## [Exercise]
Set down exactly the lines below, starting at the one that contains "松尾・岩澤研協力『AI白書2026』発売、サブスク版も開始 (412, 1215)" and ending at the one that contains "ヘルプ / FAQ (167, 2451)", with both of those lines included and nothing else.

## [Data for analysis]
***

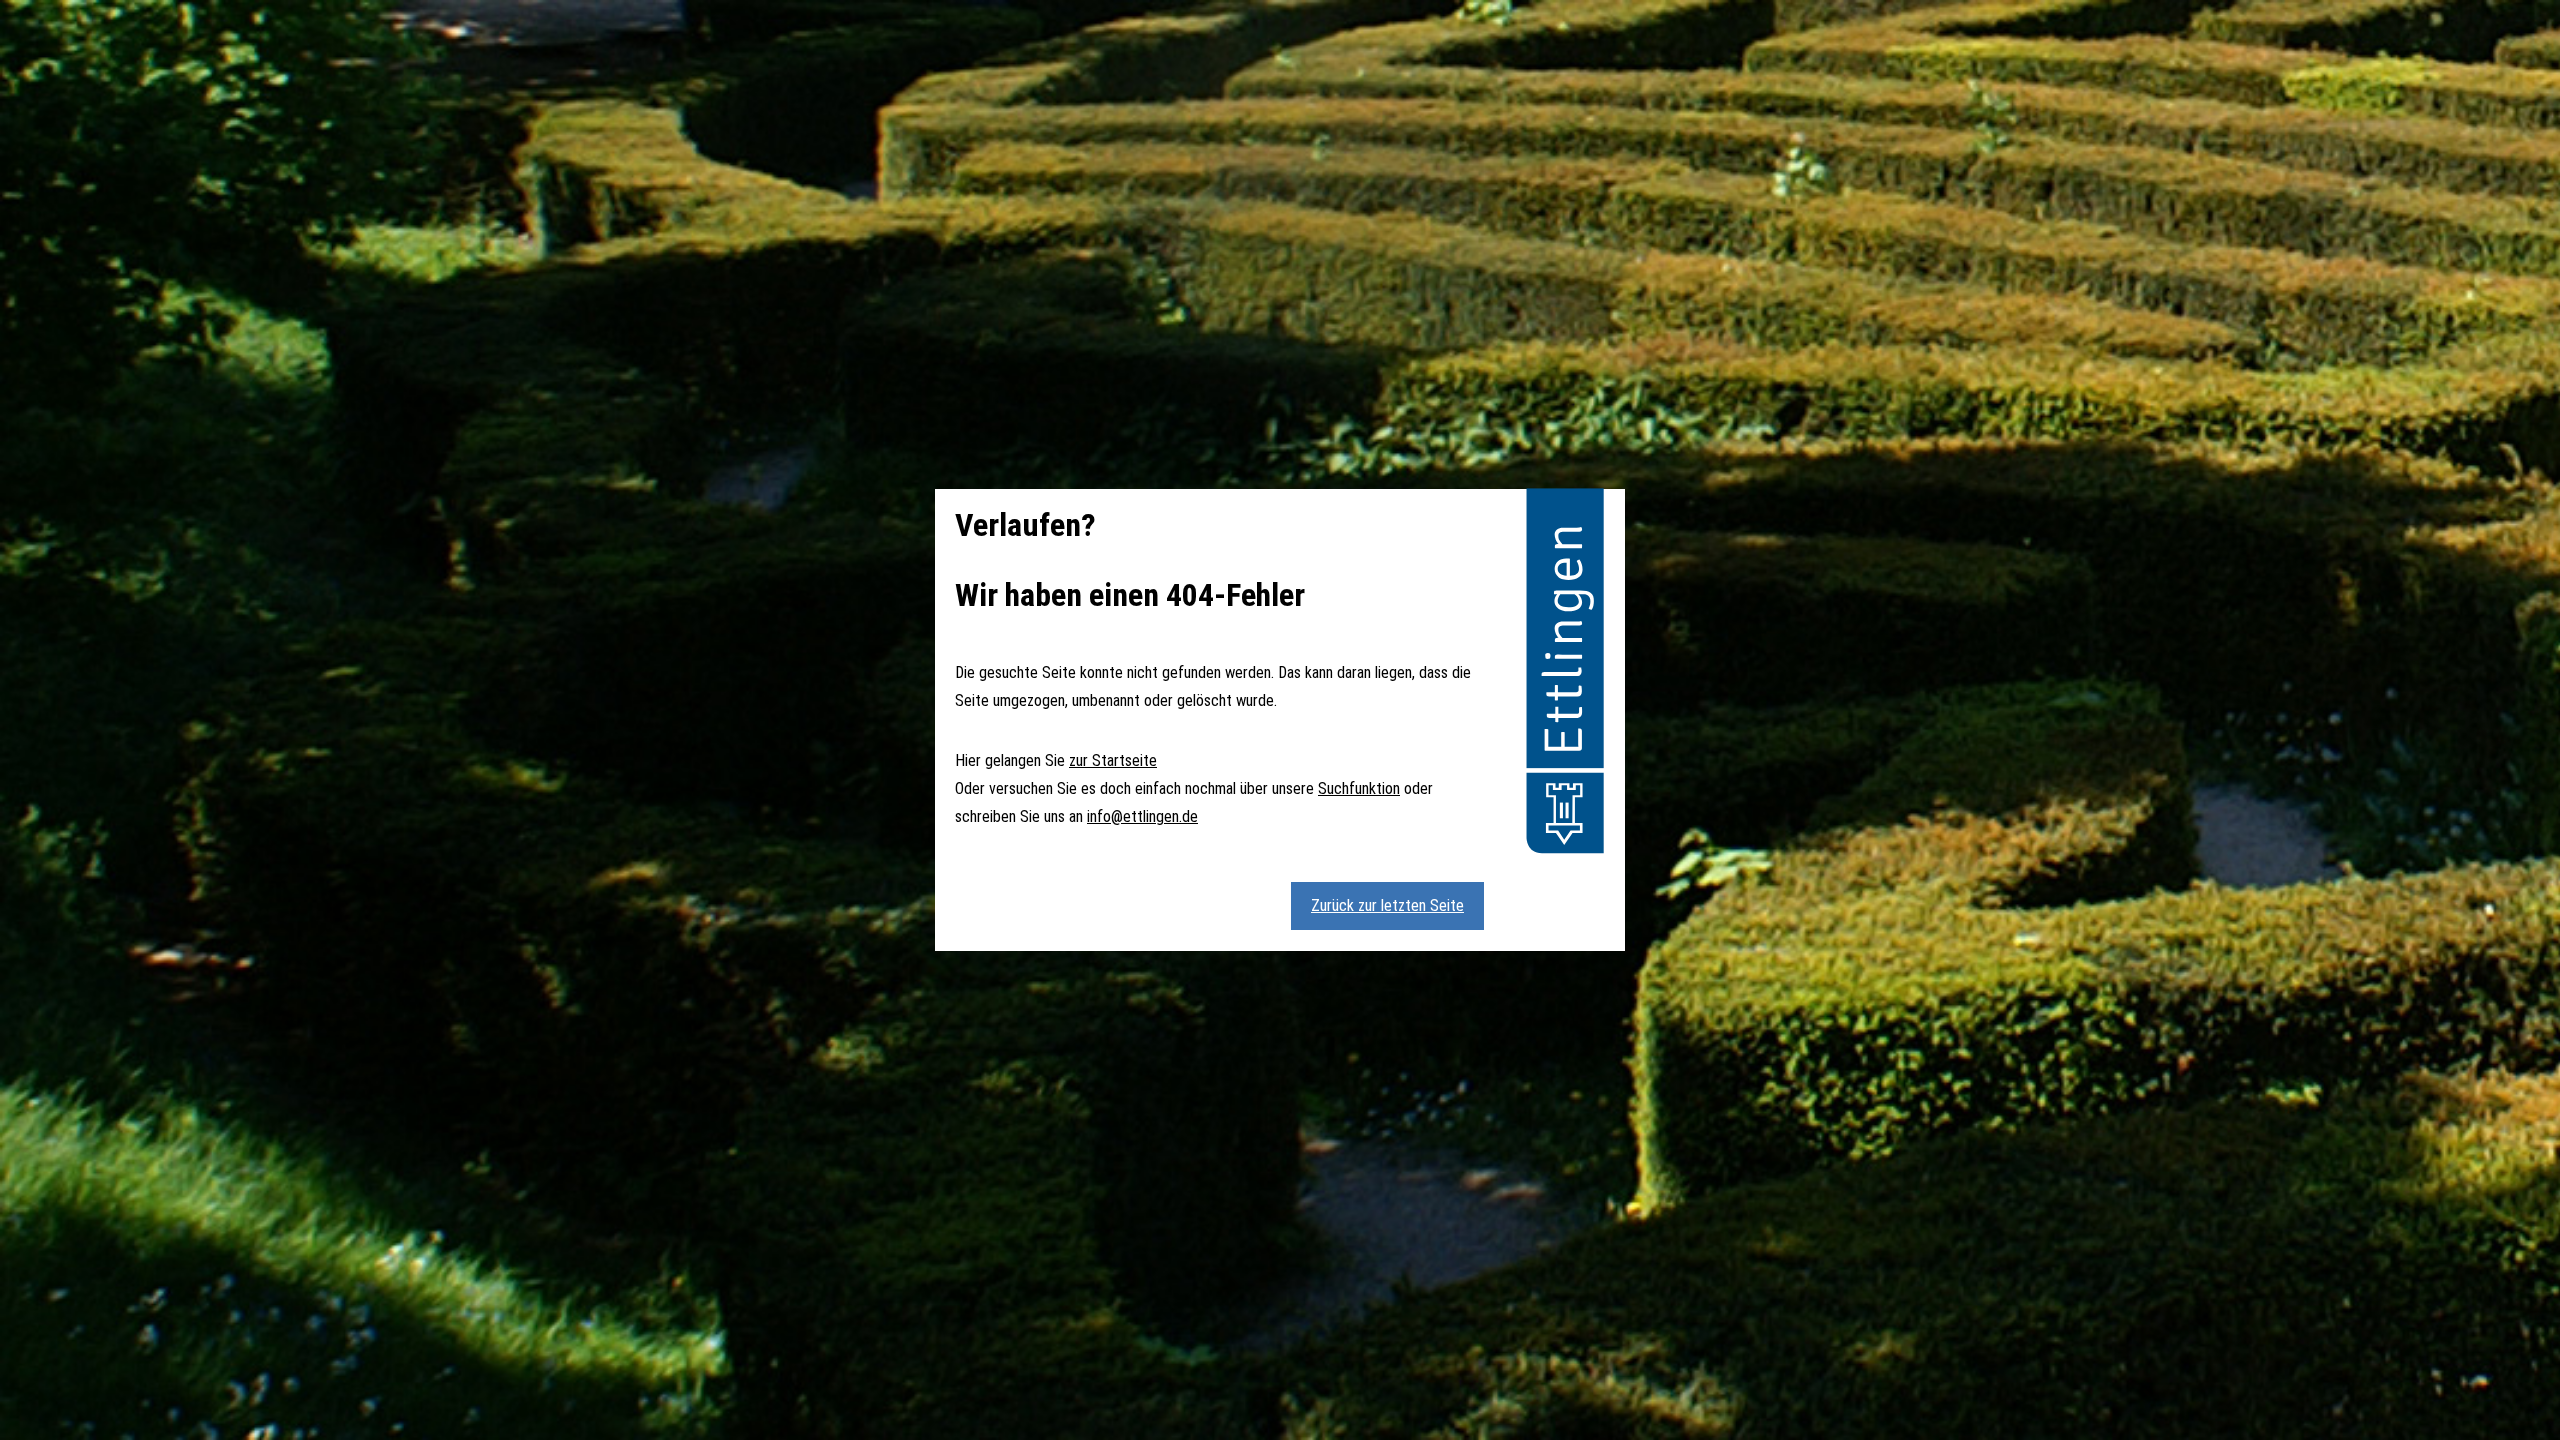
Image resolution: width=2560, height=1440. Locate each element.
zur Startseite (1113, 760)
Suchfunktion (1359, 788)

***

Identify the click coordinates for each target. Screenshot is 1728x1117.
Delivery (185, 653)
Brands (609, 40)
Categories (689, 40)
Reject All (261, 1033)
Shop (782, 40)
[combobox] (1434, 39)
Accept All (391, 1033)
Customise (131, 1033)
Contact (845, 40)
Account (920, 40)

***

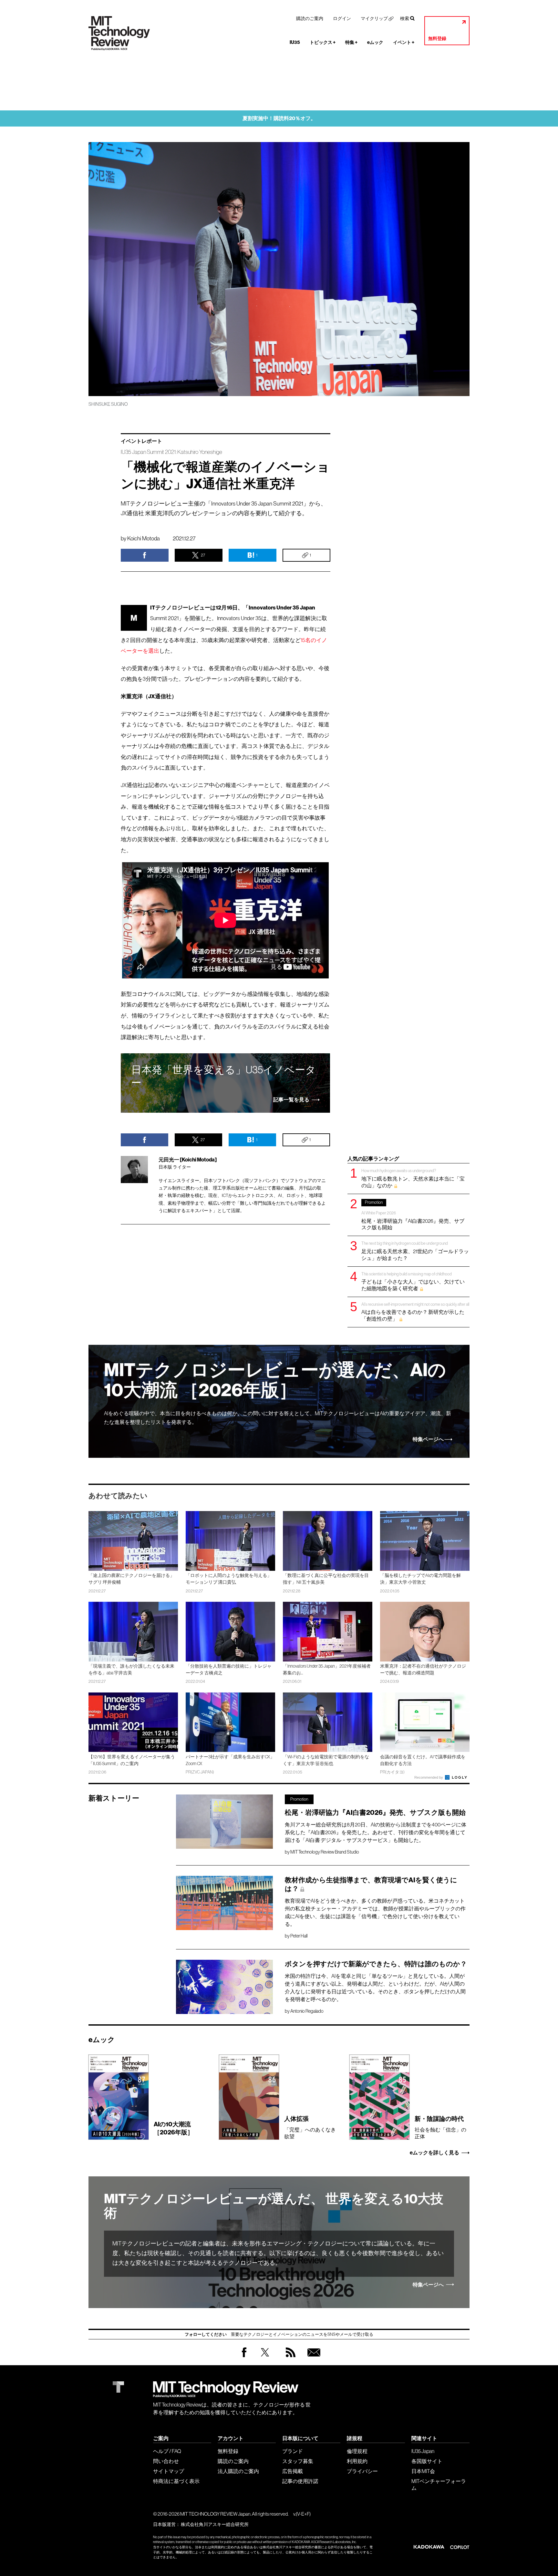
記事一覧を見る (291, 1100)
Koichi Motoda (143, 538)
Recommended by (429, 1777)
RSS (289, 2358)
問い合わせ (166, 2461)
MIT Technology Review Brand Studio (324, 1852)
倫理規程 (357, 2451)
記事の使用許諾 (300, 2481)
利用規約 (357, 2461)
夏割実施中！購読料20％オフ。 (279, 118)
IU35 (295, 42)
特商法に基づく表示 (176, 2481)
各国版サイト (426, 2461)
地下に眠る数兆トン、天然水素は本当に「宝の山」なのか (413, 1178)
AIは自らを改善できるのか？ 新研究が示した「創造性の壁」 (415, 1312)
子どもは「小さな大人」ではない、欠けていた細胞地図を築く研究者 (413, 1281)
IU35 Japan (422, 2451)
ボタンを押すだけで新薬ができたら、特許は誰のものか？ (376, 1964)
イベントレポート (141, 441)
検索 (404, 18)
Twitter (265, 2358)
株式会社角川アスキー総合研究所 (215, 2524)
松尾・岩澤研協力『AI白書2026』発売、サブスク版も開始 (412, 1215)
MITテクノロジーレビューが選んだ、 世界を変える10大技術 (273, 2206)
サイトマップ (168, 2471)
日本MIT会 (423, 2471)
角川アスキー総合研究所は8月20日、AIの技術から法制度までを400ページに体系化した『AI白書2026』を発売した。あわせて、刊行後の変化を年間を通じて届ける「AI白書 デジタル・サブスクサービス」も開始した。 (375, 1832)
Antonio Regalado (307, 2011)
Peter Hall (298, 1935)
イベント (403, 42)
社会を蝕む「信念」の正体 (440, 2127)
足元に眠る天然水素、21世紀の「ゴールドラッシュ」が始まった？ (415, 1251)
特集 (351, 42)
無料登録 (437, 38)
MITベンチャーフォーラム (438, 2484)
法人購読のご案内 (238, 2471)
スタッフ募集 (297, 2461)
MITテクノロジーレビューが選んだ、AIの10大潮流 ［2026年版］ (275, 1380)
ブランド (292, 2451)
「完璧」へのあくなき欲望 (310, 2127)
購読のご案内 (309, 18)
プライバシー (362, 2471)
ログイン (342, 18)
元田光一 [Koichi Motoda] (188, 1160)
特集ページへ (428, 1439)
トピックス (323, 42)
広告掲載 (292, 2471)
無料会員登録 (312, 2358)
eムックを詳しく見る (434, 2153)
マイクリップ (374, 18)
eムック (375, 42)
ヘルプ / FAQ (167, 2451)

***

## [Written response]
松尾・岩澤研協力『AI白書2026』発売、サブスク版も開始 (412, 1215)
MITテクノロジーレビューが選んだ、 世界を変える10大技術 (273, 2206)
サイトマップ (168, 2471)
日本MIT会 (423, 2471)
角川アスキー総合研究所は8月20日、AIの技術から法制度までを400ページに体系化した『AI白書2026』を発売した。あわせて、刊行後の変化を年間を通じて届ける「AI白書 デジタル・サブスクサービス」も開始した。 (375, 1832)
Antonio Regalado (307, 2011)
Peter Hall (298, 1935)
イベント (403, 42)
社会を蝕む「信念」の正体 (440, 2127)
足元に眠る天然水素、21世紀の「ゴールドラッシュ」が始まった？ (415, 1251)
特集 (351, 42)
無料登録 (437, 38)
MITベンチャーフォーラム (438, 2484)
法人購読のご案内 (238, 2471)
スタッフ募集 (297, 2461)
MITテクノロジーレビューが選んだ、AIの10大潮流 ［2026年版］ (275, 1380)
ブランド (292, 2451)
「完璧」へのあくなき欲望 (310, 2127)
購読のご案内 (309, 18)
プライバシー (362, 2471)
ログイン (342, 18)
元田光一 [Koichi Motoda] (188, 1160)
特集ページへ (428, 1439)
トピックス (323, 42)
広告掲載 (292, 2471)
無料会員登録 (312, 2358)
eムックを詳しく見る (434, 2153)
マイクリップ (374, 18)
eムック (375, 42)
ヘルプ / FAQ (167, 2451)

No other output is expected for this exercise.